AQA Invitational Meeting
Summary
The AQA held its fourth meeting to review the activities of three workgroups on performance measurement, reporting, and data sharing and aggregation. The meeting was held April 26, 2006.
Select to access the first, second, and third meetings.
Introduction
The AQA (formerly known
as the Ambulatory Care Quality Alliance) aims to improve health care quality
and patient safety through a collaborative process in which key stakeholders:
- Agree
on a strategy for measuring performance at the physician level.
- Collect
and aggregate data in the least burdensome way.
- Report
meaningful information to consumers, physicians, and other stakeholders
to inform choices and improve outcomes.
AQA's mission and goals
focus on key areas that can help identify quality gaps, control skyrocketing
costs, reduce confusion and burdens in the marketplace, and otherwise address
the challenges of the current health care system.
The timing of this stakeholder
process has coincided with a growing interest in rewarding high-quality
providers (through "pay for performance" or "p4p")
and clinicians' burgeoning interest in adopting health information technology
to enhance the quality, safety, and efficiency of care delivery.

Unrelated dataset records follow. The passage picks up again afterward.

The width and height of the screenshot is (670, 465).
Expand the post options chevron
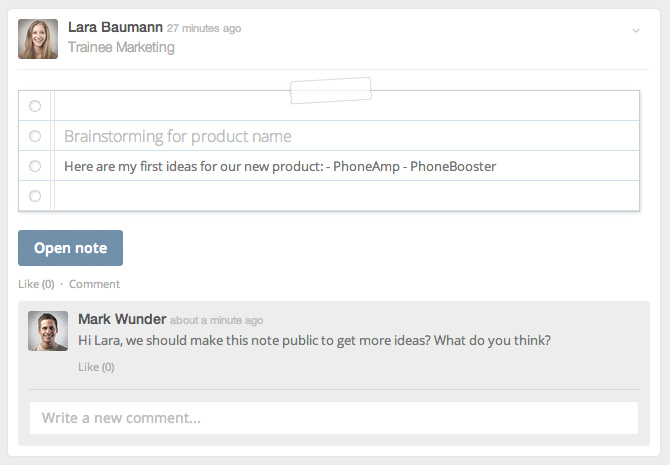(x=635, y=31)
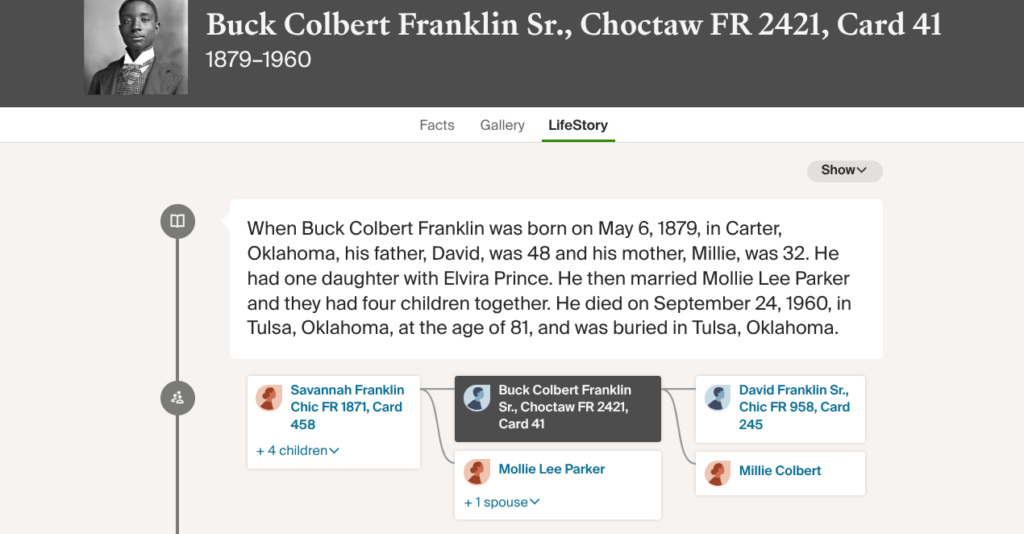Open the Millie Colbert name link
The width and height of the screenshot is (1024, 534).
point(780,471)
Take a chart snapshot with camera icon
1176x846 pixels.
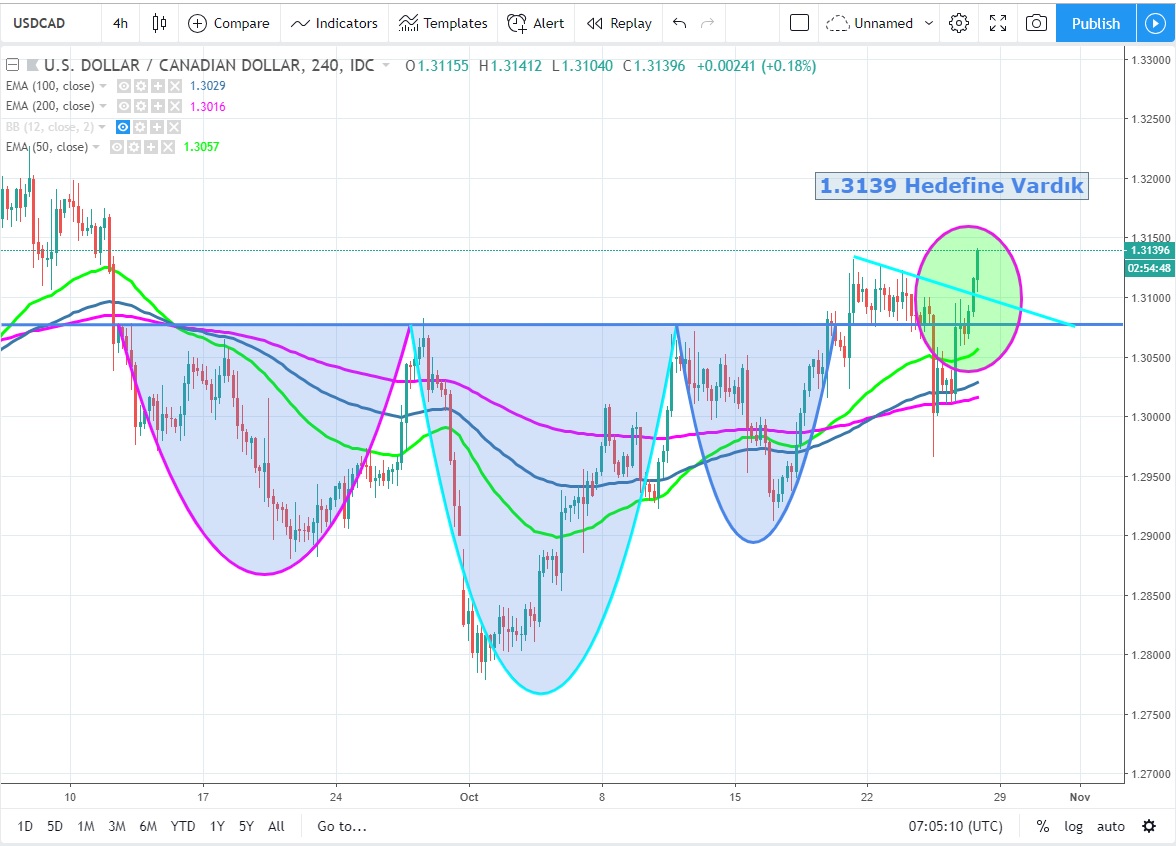[1037, 23]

The April 26, 2006, AQA meeting was convened to review the activities of AQA's three workgroups
on:
- Performance measurement.
- Reporting.
- Data sharing and aggregation.
Carolyn Clancy, director
of the Agency for Healthcare Research and Quality (AHRQ) was chair of the
meeting, and Mark McClellan, administrator of the Centers for Medicare & Medicaid
Services (CMS), delivered keynote remarks.